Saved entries
--------

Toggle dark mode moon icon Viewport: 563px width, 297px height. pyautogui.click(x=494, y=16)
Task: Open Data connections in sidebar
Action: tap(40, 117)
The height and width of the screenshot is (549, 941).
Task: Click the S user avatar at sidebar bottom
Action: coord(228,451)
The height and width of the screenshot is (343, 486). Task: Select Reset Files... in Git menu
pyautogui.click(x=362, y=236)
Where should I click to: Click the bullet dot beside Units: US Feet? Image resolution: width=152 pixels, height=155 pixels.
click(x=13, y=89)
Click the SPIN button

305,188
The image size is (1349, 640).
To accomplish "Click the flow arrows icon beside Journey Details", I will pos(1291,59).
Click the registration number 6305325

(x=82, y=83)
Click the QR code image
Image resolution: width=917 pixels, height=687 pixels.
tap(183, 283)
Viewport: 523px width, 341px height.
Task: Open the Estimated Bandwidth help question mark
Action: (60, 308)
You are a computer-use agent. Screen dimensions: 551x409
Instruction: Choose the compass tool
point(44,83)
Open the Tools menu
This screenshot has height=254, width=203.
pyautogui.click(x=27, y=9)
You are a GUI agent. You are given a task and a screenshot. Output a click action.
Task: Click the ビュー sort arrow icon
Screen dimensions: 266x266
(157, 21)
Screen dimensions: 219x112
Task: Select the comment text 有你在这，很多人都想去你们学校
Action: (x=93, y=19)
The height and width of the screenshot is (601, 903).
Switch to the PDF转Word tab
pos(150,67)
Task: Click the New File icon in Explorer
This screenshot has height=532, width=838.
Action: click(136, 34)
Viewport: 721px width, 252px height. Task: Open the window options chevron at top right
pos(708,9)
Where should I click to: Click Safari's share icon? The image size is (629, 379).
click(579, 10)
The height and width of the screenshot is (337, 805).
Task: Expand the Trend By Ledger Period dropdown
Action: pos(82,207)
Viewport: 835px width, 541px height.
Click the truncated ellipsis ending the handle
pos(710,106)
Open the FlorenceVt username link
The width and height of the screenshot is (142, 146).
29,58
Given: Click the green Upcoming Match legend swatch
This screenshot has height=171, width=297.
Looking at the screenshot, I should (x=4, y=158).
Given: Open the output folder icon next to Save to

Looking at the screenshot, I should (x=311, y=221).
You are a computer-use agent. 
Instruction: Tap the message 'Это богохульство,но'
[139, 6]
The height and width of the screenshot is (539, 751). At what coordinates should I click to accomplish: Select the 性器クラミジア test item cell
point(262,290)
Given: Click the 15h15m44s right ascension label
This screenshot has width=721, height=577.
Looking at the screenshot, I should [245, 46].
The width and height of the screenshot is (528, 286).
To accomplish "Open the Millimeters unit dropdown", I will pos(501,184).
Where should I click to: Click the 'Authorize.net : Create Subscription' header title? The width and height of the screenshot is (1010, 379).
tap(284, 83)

--------

**Exercise directions**
Only the lines with the string "computer" are wanted; pick them out of the records above and copy them.

**Output of the task**
You are a computer-use agent. Screen dimensions: 551x409
You are a computer-use agent. 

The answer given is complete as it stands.